Separately, other attempts have been made at solving bit vibration and increasing stability. For example, U.S. Pat. No. Re 34,435 (Warren et al.) describes a bit intended to resist vibration that includes a set of cutters which are disposed at an equal radius from the center of the bit and which extend further from the bit face than the other cutters on the bit. According to that patent, the set of cutters extending furthest from the bit face are provided so as to cut a circular groove within the formation. By design, the extending cutters ride in the groove which tends to stabilize the bit. Similarly, U.S. Pat. No. 5,265,685 (Keith et at.) discloses a PDC bit that is designed to cut a series of grooves in the formation such that the resulting ridges formed between each of the concentric grooves tend to stabilize the bit. U.S. Pat. Nos. Re 34,435 and 5,265,685 both disclose using the same sized cutter elements. U.S. Pat. No. 5,238,075 (Keith et at.) also describes a PDC bit having a cutter element arrangement which employs cutter elements of different sizes and which, in part, was hoped to provide greater stabilization. However, many of these designs aimed at minimizing vibration required that drilling be conducted with an increased weight-on-bit ("WOB") as compared with bits of earlier designs. Drilling with an increased or heavy WOB has serious consequences and is avoided whenever possible. Increasing the WOB is accomplished by adding additional heavy drill collars to the drill string. This additional weight increases the stress and strain on all drill string components, causes stabilizers to wear more quickly and to work less efficiently, and increases the hydraulic pressure drop in the drill string, requiring the use of higher capacity (and typically higher cost) pumps for circulating the drilling fluid.

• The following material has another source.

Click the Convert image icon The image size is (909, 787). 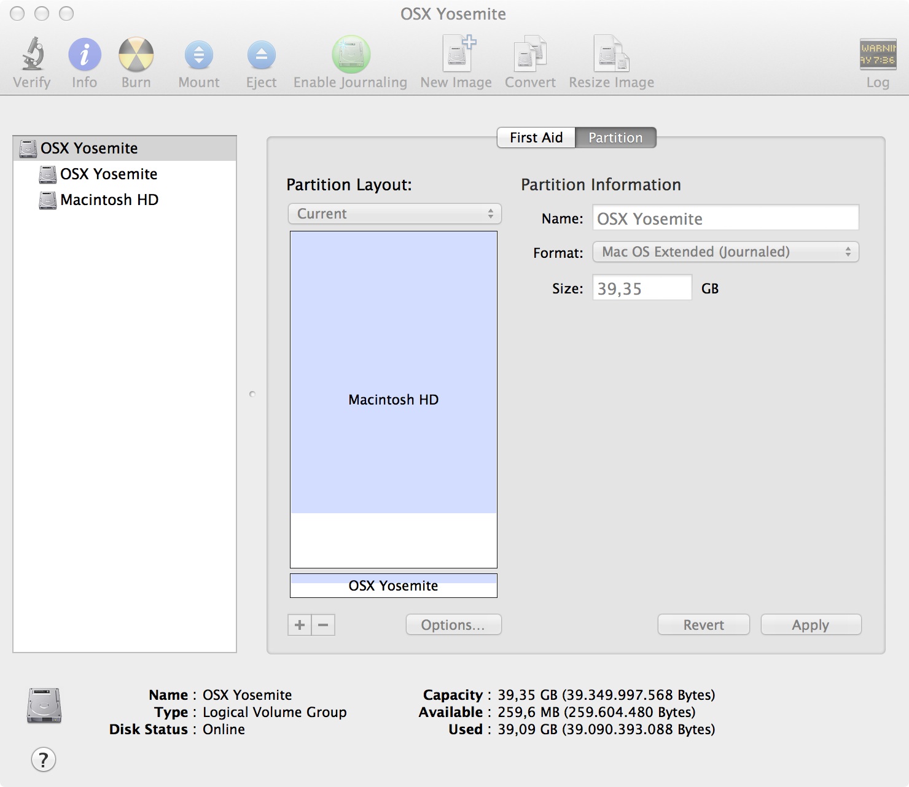point(530,55)
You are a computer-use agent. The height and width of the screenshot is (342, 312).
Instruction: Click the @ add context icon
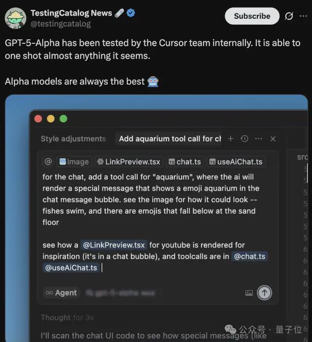coord(48,162)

Thus, despite attempts and certain advances made in the art, there remains a need for a fixed cutter bit having an improved cutter arrangement which will permit the bit to drill effectively at economical ROP's and, ideally, to drill in formations having a hardness greater than that in which conventional PDC bits can be employed. More specifically, there is a need for a PDC bit which can drill in soft, medium, medium hard and even in some hard formations while maintaining an aggressive cutter profile so as to maintain acceptable ROP's for acceptable lengths of time and thereby lower the drilling costs presently experienced in the industry. Such a bit should also provide an increased measure of stability as wear occurs on the cutting structure of the bit so as to resist bit vibration. Ideally, the increased stability of the bit should be achieved without having to employ substantial additional WOB and suffering from the costly consequences which arise from drilling with such extra weight.